An experimental medication initially aimed at cancer treatment might assist in eliminating HIV from infected brain cells, reveals a recent study. By specifically targeting these cells, the drug could help eradicate the virus from hidden sites that present a significant challenge in treating HIV.
A new study from Tulane University suggests that an experimental drug designed for cancer treatment could aid in clearing HIV from infected brain cells.
In a pioneering study, scientists at the Tulane National Primate Research Center demonstrated that a cancer medication notably lowered levels of SIV, which is the equivalent of HIV in nonhuman primates, by attacking and eliminating specific immune cells where the virus resides in the brain.
This important finding, published in the journal Brain, represents a significant advance in efforts to eradicate HIV from challenging areas where the virus hides from effective therapies.
“This research represents a crucial advancement in addressing brain-related issues linked to HIV, which continue to affect individuals even when they are on effective HIV treatments,” stated Dr. Woong-Ki Kim, the lead author and associate director for research at the Tulane National Primate Research Center. “By concentrating on infected cells in the brain, we may have the ability to eliminate the virus from these hidden regions, a key challenge in HIV therapy.”
Antiretroviral therapy (ART) is vital for effective HIV treatment, keeping the virus at low levels in the bloodstream and changing HIV from a life-threatening condition to a manageable one. Nonetheless, ART does not fully remove HIV, requiring ongoing treatment. The virus survives in “viral reservoirs” located in the brain, liver, and lymph nodes, where ART cannot reach.
The brain poses a particular obstacle for treatment due to the blood-brain barrier, a protective layer that prevents harmful substances from entering but also inhibits therapeutic agents, allowing the virus to persist. Moreover, macrophages in the brain are exceptionally long-lived, complicating efforts to eradicate them once infected.
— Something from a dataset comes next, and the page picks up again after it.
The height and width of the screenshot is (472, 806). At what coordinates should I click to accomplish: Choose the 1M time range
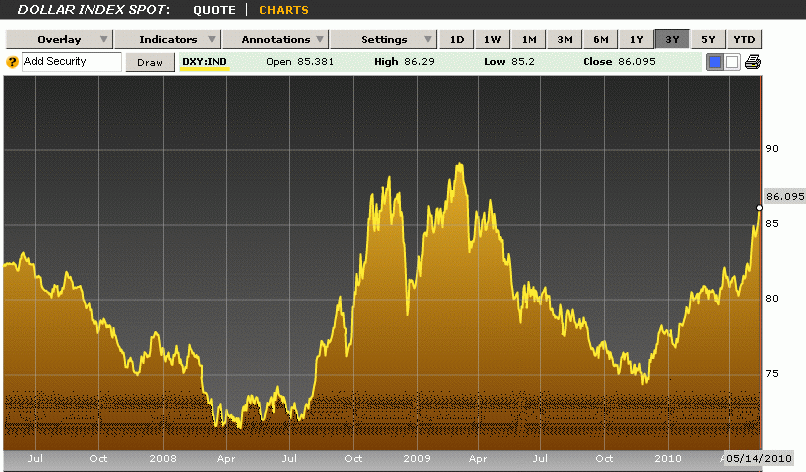[529, 40]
Infected macrophages are believed to contribute to neurocognitive impairments, affecting nearly half of all individuals diagnosed with HIV. Eliminating the virus from the brain is essential for comprehensive HIV treatment and could greatly enhance the quality of life for those experiencing HIV-related cognitive issues.
This research focused on macrophages, a specific type of white blood cell that retains HIV in the brain. By employing a small molecule inhibitor to obstruct a receptor that increases in HIV-infected macrophages, the researchers successfully decreased the viral load in the brain. This strategy effectively cleared the virus from brain tissue, opening a potential new pathway for HIV treatment.
The small molecule inhibitor utilized, BLZ945, has been evaluated for its therapeutic potential in conditions like amyotrophic lateral sclerosis (ALS) and brain cancer, but this is its first application in targeting HIV within the brain.
The study, conducted at the Tulane National Primate Research Center, included three groups to simulate human HIV infection and treatment: a control group, and two groups given either a low or high dose of the small molecule inhibitor over 30 days. The high-dose group experienced a significant reduction in cells that express HIV receptor sites and saw a 95-99% reduction in viral DNA amounts in the brain.
Alongside lowering viral levels, the treatment did not considerably affect the microglia, which are the brain’s immune cells essential for maintaining healthy neuroimmune functions. There were also no indications of liver toxicity at the doses examined.
The next phase for the research team is to evaluate this therapy in combination with ART to determine its effectiveness as part of a dual treatment strategy. This could lead to improved methods for completely eradicating HIV from the body.
This study received funding from the National Institutes of Health, including grants from the National Institute of Mental Health and the National Institute of Neurological Disorders and Stroke, and benefitted from resources from the Tulane National Primate Research Center base grant, P51 OD011104, from the National Institutes of Health.